Exercise inputs section start

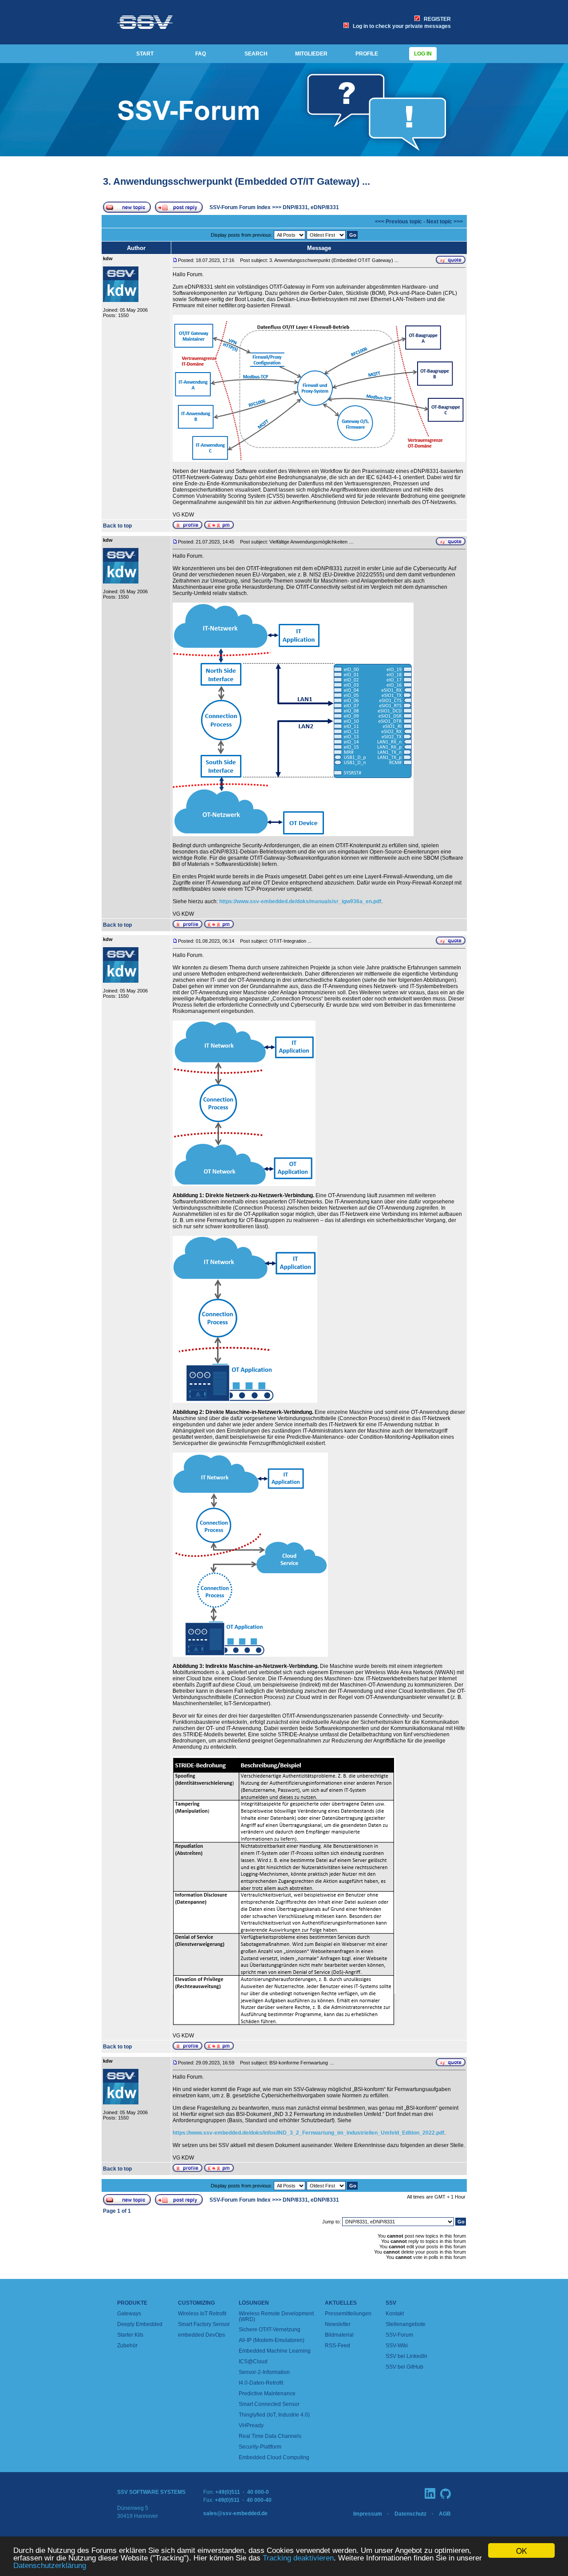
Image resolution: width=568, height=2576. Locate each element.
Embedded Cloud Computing (274, 2457)
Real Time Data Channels (270, 2436)
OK (521, 2550)
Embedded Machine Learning (275, 2351)
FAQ (200, 54)
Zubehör (127, 2345)
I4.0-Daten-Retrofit (261, 2383)
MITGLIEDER (311, 54)
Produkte (132, 2303)
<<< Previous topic (398, 221)
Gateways (129, 2313)
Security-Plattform (260, 2447)
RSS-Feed (337, 2345)
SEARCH (256, 54)
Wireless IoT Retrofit (202, 2313)
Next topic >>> (444, 221)
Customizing (196, 2303)
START (145, 54)
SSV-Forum (399, 2335)
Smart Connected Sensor (269, 2404)
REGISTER (436, 19)
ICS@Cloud (253, 2361)
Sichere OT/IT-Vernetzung (269, 2329)
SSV (391, 2303)
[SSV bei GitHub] (445, 2494)
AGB (445, 2514)
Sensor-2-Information (264, 2372)
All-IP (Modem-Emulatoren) (271, 2340)
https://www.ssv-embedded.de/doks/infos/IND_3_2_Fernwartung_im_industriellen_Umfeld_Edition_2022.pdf (308, 2133)
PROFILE (366, 54)
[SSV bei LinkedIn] (430, 2493)
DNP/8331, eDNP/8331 (311, 207)
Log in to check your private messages (400, 26)
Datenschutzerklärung (49, 2565)
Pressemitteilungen (348, 2313)
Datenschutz (410, 2514)
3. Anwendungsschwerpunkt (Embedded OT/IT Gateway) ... (236, 181)
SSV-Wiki (397, 2345)
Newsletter (338, 2324)
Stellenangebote (406, 2324)
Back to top (117, 526)
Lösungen (254, 2303)
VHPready (251, 2425)
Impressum (367, 2514)
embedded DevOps (201, 2335)
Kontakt (395, 2313)
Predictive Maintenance (267, 2393)
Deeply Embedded (139, 2324)
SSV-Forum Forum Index (240, 207)
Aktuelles (341, 2303)
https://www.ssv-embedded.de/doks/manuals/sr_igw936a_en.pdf (300, 901)
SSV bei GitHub (404, 2367)
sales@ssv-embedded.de (235, 2513)
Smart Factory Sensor (204, 2324)
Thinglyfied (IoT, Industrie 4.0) (274, 2415)
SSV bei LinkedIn (406, 2356)
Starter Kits (130, 2335)
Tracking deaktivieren (298, 2558)
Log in (423, 54)
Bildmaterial (339, 2335)
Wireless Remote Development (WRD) (276, 2316)
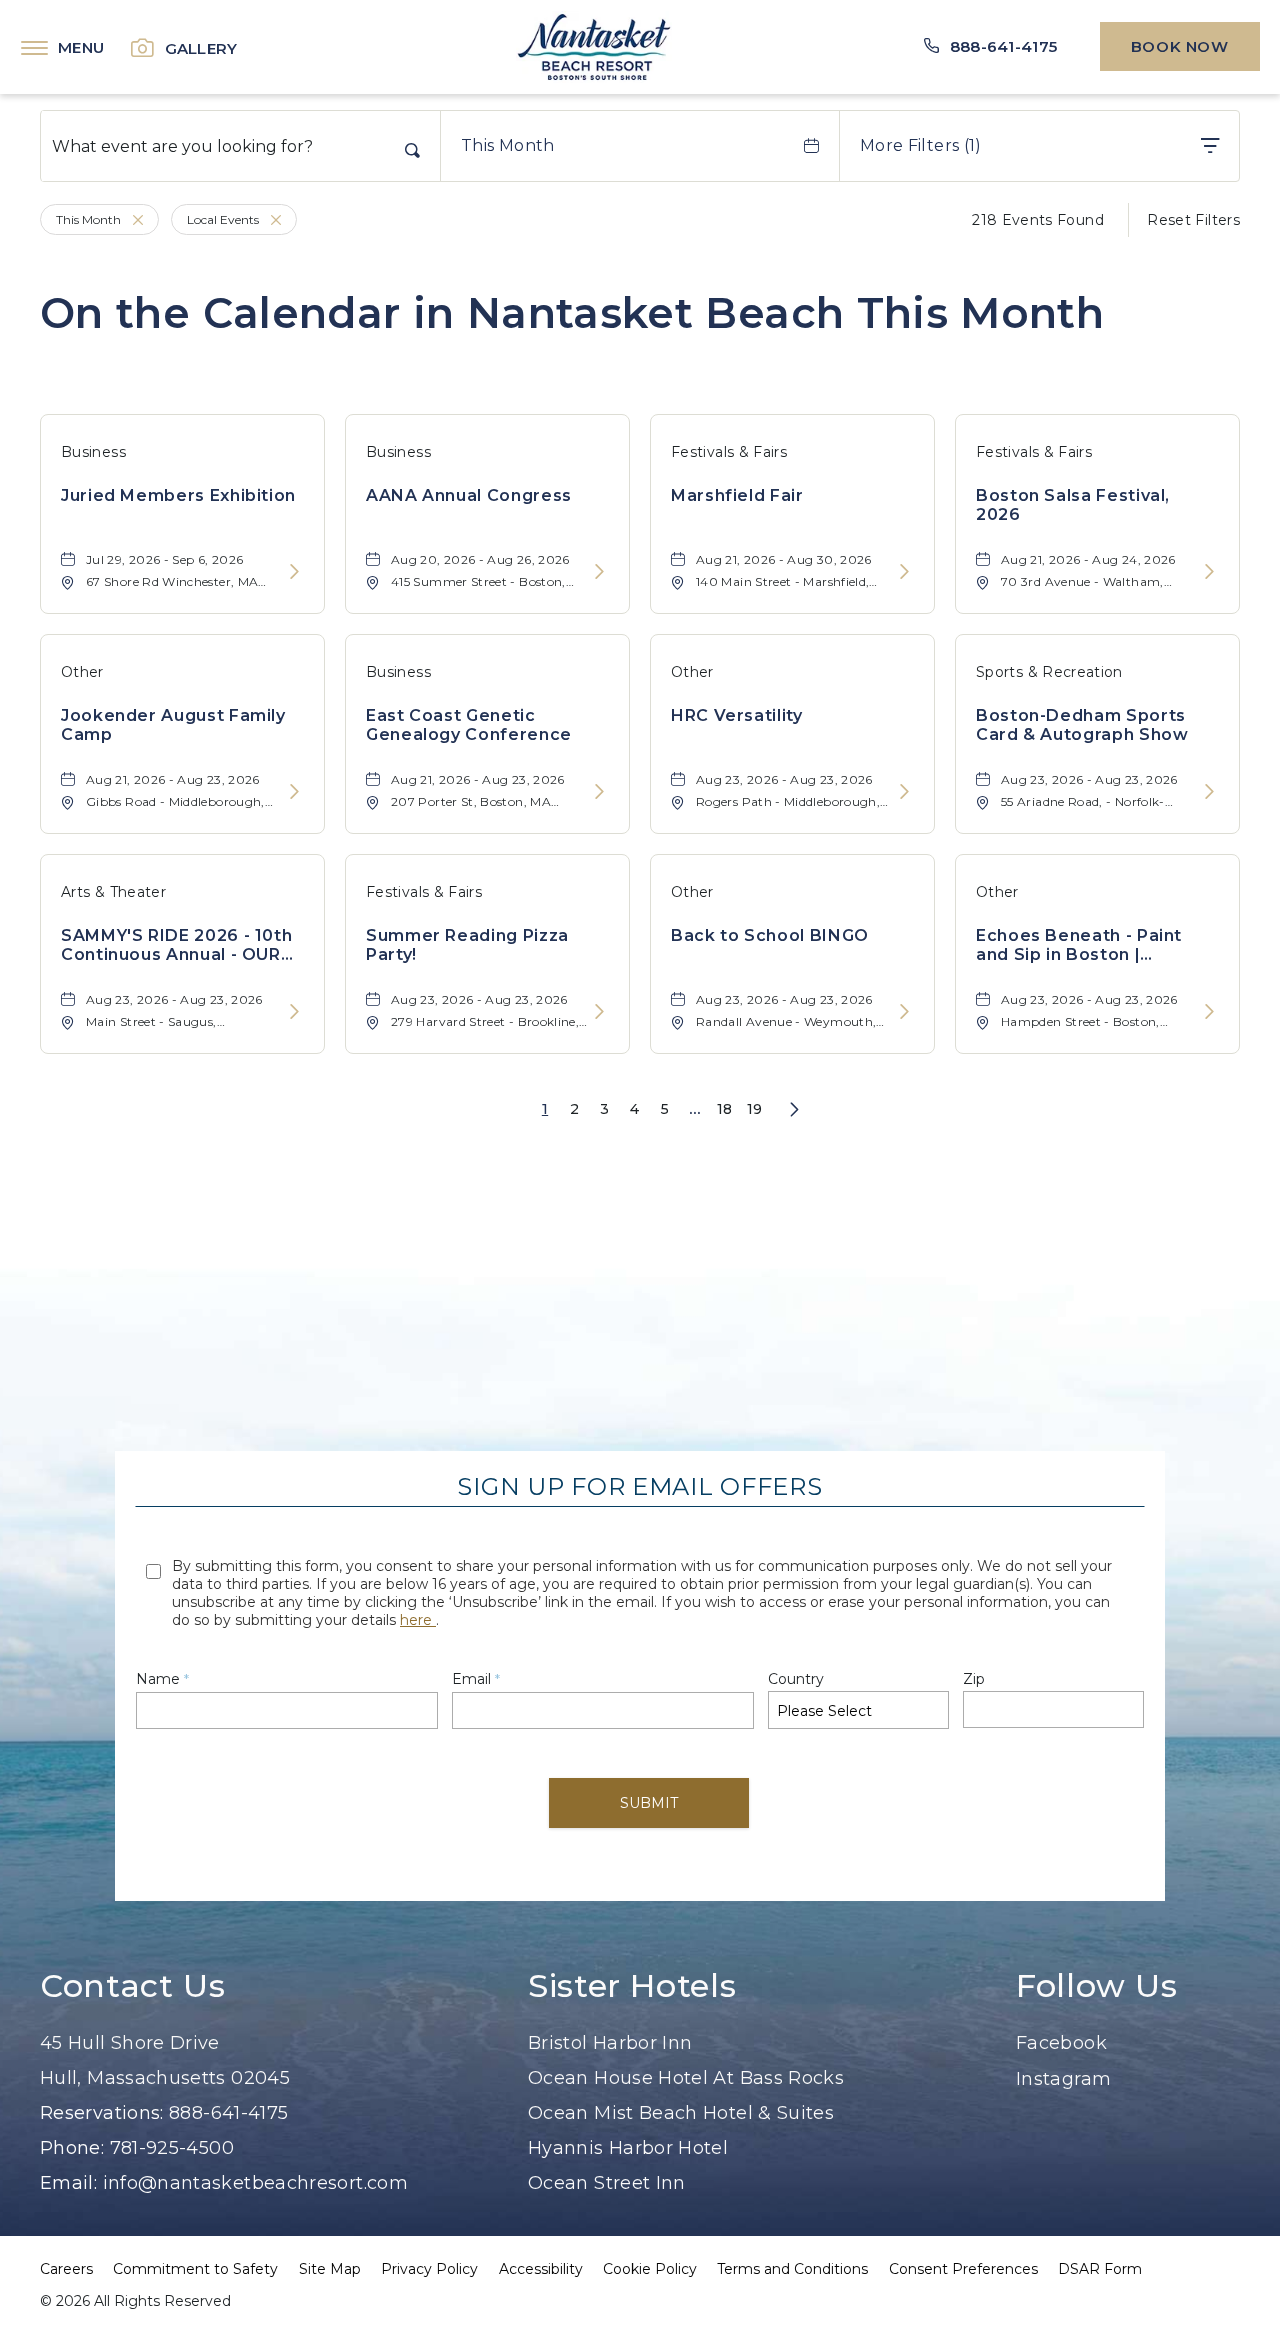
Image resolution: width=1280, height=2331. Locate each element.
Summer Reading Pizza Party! (467, 945)
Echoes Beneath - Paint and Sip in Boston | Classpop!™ (1079, 945)
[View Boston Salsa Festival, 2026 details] (1209, 572)
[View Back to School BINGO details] (904, 1012)
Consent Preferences (963, 2269)
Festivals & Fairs (729, 452)
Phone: (72, 2148)
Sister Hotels (632, 1986)
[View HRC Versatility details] (904, 792)
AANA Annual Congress (469, 495)
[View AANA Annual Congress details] (599, 572)
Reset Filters (1193, 220)
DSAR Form (1100, 2269)
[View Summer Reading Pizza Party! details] (599, 1012)
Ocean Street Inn (607, 2183)
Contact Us (132, 1986)
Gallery (201, 48)
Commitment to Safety (195, 2269)
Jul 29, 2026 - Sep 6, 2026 (164, 559)
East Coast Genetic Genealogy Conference (469, 725)
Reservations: (102, 2113)
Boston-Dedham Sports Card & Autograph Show (1082, 725)
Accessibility (541, 2269)
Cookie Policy (650, 2269)
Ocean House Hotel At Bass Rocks (686, 2078)
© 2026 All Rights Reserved (135, 2301)
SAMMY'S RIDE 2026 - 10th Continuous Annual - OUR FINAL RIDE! (176, 945)
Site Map (330, 2269)
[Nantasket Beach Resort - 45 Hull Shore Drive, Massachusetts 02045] (594, 47)
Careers (66, 2269)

Exercise inputs section end

Only a number is expected here: the count of lines with the string "Image" in the material above.

2